In another tale his hero is one of many people unknowingly living within a simulation of 50s America set up by a future civilisation, and this man slowly begins to twig.
Dick, himself beset with psychiatrists throughout his life, seemingly revelled in portraying the shrink here as just another dupe, vainly trying to pathologise the grand conspiracy encompassing his own existence.
In The Father, Anthony's declining faculties remain acutely aware that something just isn't right. It's not just time that is out of joint, but space as well. The identities and dispositions of the individuals closest to him fluctuate alarmingly, as do the content, location and layout of his flat. And is it really his flat?

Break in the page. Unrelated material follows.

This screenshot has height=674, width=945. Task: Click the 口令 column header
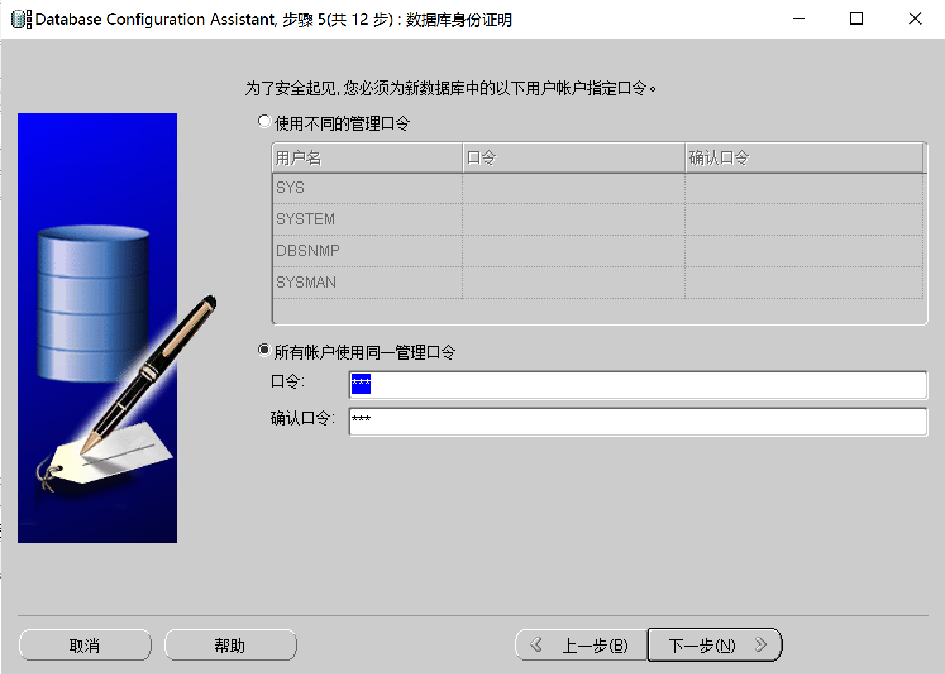pos(574,158)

My wife is the sort of person who can immediately detect if a fork has changed position from one scene to the next, and so on some levels this movie was always going to intrinsically appeal to her, but Zeller must have been aware that not everyone is gifted with such acute perceptions, and so makes one or two rather big adjustments in Anthony's environment and entourage quite early on, as if to make his conceit broadly obvious to the mainstream.
For me the only downside of this decision was that the subsequently subtler recompositions of the old man's reality fall a little short of maintaining the mood of gathering tension. And yet this is ultimately not that important for it is Hopkins's extraordinary performance which takes over as the driving force, leading us towards a conclusion that is as mournful as it is ineluctable.
He is supported by the kind of cast that nearly always signals that the movie one is about to watch is going to be truly exceptional.